A graduate of West Point and career army officer, John Bankhead Magruder served with distinction in the Mexican War and afterwards came to be regarded as the army’s foremost expert on artillery tactics. His flamboyance and dashing persona earned him the nickname “Prince John” and he was considered one of the most handsome men in the country. When his native Virginia seceded in 1861, Magruder resigned his commission and Virginia governor John Letcher appointed him to command the defense of the peninsula to the east of Richmond.
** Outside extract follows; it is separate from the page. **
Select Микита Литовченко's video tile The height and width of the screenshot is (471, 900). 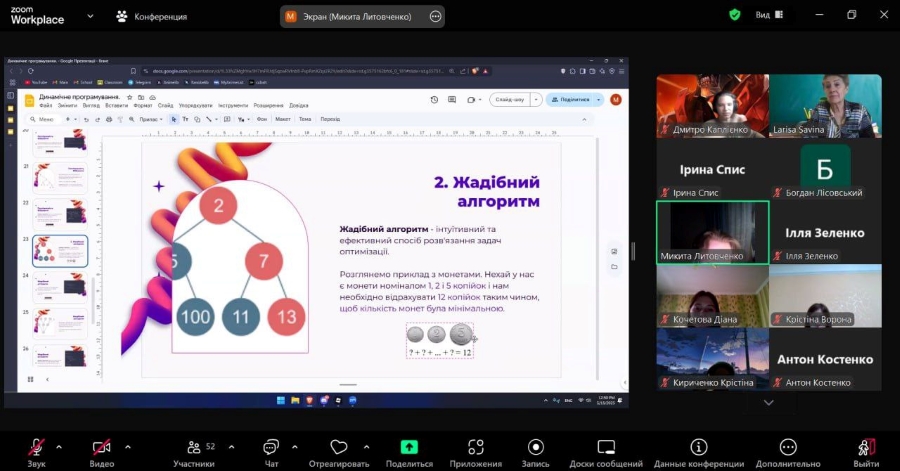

Prince John had a flair for the theatrical, which was of great benefit during the Peninsula Campaign of 1862. Facing a vastly superior army under Federal General George McClellan, Magruder staged elaborately deceptive ruses designed to convince McClellan that Magruder’s army was much larger than it actually was. Magruder’s stunts caused the cautious McClellan to dramatically slow his advance on Richmond and bought the Confederates enough time to gather sufficient forces to oppose him. By the time the Seven Days Battles began outside Richmond in the early summer of 1862, Magruder was a hero in the South—second only to General Beauregard in popularity, according to at least one historian.
But by the time the battles that turned back McClellan and elevated Robert E. Lee to command were over, Magruder had suffered a precipitous fall from grace. His performance during the Seven Days Battles was widely criticized—he was slow to obey orders and on one occasion his command got lost trying to find their way to the battlefield. Rumors circulated widely that Magruder had been drunk while commanding his troops.
Magruder was well-known to be a heavy drinker, but there is no credible evidence that he was drunk during the battles, and no formal allegation was ever made against him. Nevertheless the high Confederate command had lost confidence in him, and Jefferson Davis reassigned him to command of the Confederate forces in Texas, New Mexico, and Arizona, far from the critical fronts.
Magruder spent nearly all of the rest of the war in the relative isolation of the Texas theater, regaining some of his lost luster when he devised and carried out a bold and unlikely attack that captured Galveston, which had fallen to Federal forces in October 1862.
After the war, Magruder moved to Mexico and advocated for the establishment of colonies of Confederate exiles. As Mexico descended into a civil war of its own in 1867, Magruder returned to the U.S. Impoverished, he tried unsuccessfully to establish a law practice in New York. Still highly regarded in Texas, Magruder moved to Houston in 1871, where he died of heart disease at age 63. A few years after his death and burial in Houston, citizens of Galveston petitioned to have Magruder’s remains moved there. In January 1876, he was reinterred in Galveston Episcopal Cemetery.
John Bankhead Magruder died on February 18, 1871.